Weekly World News has known about this problem for years.


It should come as little surprise, then, that immense effort has been expended in finding ways to locate and fix bugs automatically. On the academic side, techniques such as fuzzing, symbolic execution, model checking, abstract interpretation, and creative combinations of those techniques, have been proposed and refined for the past 25 years. Nor has industry been idle: companies like Coverity, Fortify, Veracode, Klocwork, GrammaTech, and many more will happily sell (or rent) you a product that automatically finds bugs in your program.

Great, so by now we must surely have solved the problem, right? Well, not so fast. We should probably check to see how well these tools and techniques work. Since they're detectors, the usual way would be to measure the false positive and false negative rates. To measure false positives, we can just run one of these tools on our program, go through the output, and decide whether we think each bug it found is real.

The same strategy does not work for measuring false negatives. If a bug finder reports finding 42 bugs in a program, we have no way of knowing whether that's 99% or 1% of the total. And this seems like the piece of information we'd most like to have!

Heartbleed: detectable with static analysis tools, but only after the fact.


To measure false negatives we need a source of bugs so that we can tell how many of them our bug-finder detects. One strategy might be to look at historical bug databases and see how many of those bugs are detected. Unfortunately, these sorts of corpora are fixed in size – there are only so many bugs out there, and analysis tools will, over time, be capable of detecting most of them. We can see how this dynamic played out with Heartbleed: shortly after the bug was found, Coverity and GrammaTech quickly found ways to improve their software so that it could find Heartbleed.

Let me be clear – it's a good thing that vendors can use test cases like these to improve their products! But it's bad when these test cases are in short supply, leaving users with no good way of evaluating false negatives and bug finders with no clear path to improving their techniques.

This is where LAVA enters the picture. If we can find a way to automatically add realistic bugs to pre-existing programs, we can both measure how well current bug finding tools are doing, and provide an endless stream of examples that bug-finding tools can use to get better.

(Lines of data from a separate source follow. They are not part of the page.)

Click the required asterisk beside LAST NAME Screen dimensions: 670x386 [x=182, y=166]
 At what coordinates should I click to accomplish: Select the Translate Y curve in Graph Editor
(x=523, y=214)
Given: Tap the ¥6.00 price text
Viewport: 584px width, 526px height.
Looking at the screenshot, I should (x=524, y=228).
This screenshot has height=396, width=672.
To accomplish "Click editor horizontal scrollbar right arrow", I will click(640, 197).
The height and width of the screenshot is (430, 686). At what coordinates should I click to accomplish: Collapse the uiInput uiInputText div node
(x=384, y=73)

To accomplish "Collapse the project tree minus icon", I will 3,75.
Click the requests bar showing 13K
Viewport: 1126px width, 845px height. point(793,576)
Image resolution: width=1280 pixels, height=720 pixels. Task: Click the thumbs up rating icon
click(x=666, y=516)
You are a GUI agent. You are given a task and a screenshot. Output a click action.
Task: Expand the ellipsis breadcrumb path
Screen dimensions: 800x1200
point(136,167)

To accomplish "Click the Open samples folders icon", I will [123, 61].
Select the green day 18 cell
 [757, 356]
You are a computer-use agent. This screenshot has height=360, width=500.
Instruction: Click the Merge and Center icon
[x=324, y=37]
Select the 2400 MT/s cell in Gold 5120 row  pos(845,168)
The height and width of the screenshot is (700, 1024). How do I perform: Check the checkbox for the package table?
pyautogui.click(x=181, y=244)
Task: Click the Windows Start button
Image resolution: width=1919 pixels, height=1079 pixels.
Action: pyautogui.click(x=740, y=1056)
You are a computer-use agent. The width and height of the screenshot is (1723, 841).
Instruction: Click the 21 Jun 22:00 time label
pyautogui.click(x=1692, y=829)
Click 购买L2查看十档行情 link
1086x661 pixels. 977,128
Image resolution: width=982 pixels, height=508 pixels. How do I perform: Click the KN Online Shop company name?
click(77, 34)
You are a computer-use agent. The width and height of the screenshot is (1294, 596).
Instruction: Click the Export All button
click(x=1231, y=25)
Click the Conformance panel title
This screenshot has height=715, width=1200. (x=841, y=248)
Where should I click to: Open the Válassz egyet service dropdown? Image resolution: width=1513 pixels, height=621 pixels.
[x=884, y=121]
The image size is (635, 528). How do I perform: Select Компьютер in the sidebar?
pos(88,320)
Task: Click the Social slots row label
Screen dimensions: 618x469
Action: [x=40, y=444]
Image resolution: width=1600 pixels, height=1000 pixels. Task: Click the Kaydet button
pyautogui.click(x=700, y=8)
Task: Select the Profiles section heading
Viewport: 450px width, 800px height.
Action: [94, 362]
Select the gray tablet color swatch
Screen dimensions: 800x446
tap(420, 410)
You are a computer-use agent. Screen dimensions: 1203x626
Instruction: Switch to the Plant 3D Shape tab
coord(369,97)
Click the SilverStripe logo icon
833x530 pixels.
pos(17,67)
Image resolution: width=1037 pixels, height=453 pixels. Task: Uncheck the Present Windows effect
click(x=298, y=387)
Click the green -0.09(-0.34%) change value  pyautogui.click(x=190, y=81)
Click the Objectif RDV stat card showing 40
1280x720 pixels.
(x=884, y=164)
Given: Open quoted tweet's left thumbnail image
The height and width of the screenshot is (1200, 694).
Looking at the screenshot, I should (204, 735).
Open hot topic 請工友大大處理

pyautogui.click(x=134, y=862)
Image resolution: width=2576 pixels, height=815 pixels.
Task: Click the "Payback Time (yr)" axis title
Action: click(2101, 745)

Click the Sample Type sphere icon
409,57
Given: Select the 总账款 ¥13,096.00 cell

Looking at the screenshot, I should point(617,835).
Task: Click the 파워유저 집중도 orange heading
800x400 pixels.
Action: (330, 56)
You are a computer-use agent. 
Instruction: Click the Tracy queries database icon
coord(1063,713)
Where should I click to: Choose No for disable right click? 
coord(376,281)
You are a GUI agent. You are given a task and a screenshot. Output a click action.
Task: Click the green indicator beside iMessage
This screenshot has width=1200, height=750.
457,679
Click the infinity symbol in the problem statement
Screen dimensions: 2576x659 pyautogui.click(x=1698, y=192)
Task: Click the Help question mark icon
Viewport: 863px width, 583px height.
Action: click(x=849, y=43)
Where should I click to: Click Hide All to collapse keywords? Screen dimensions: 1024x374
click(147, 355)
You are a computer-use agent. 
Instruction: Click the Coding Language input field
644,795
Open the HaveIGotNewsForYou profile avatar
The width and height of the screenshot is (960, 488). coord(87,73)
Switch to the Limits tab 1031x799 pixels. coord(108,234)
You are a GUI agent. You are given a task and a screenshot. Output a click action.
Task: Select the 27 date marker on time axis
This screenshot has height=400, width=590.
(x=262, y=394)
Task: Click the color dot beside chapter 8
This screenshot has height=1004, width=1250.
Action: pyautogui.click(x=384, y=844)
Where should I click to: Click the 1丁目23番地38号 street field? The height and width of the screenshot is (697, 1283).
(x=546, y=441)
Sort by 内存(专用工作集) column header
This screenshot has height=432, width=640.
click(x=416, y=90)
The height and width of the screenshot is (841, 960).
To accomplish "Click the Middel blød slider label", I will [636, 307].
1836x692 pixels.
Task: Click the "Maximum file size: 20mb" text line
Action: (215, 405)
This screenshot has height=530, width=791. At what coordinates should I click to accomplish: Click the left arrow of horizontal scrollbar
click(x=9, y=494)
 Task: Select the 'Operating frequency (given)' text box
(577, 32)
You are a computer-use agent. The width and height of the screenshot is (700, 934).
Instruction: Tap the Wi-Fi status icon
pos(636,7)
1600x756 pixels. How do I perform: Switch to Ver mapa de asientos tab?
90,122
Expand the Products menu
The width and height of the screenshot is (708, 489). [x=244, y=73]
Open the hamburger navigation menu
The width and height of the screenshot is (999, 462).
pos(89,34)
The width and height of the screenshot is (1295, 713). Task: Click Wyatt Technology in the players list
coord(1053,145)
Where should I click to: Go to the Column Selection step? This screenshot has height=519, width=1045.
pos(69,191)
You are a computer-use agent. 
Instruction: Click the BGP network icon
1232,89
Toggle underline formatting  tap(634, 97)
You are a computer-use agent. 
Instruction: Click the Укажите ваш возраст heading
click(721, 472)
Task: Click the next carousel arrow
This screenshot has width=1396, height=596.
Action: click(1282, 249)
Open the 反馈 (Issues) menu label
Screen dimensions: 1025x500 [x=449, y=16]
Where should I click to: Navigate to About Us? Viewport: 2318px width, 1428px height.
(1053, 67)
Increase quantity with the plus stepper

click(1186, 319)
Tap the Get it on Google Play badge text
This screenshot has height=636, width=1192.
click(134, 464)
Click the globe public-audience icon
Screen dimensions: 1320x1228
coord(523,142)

LAVA: Large-scale Automated Vulnerability Analysis

Goals for Automated Bug Corpora


So what do we want out of our bug injection? In our paper, we defined five goals for automated bug injection, requiring that injected bugs
  1. Be cheap and plentiful
  2. Span the execution lifetime of a program
  3. Be embedded in representative control and data flow
  4. Come with a triggering input that proves the bug exists
  5. Manifest for a very small fraction of possible inputs
The first goal we've already discussed – if we want to evaluate tools and enable "hill climbing" by bug finders we will want a lot of bugs. If it's too expensive to add a bug, or if we can only add a handful per program, then we don't gain much by doing it automatically – expensive humans can already add small numbers of bugs to programs by hand.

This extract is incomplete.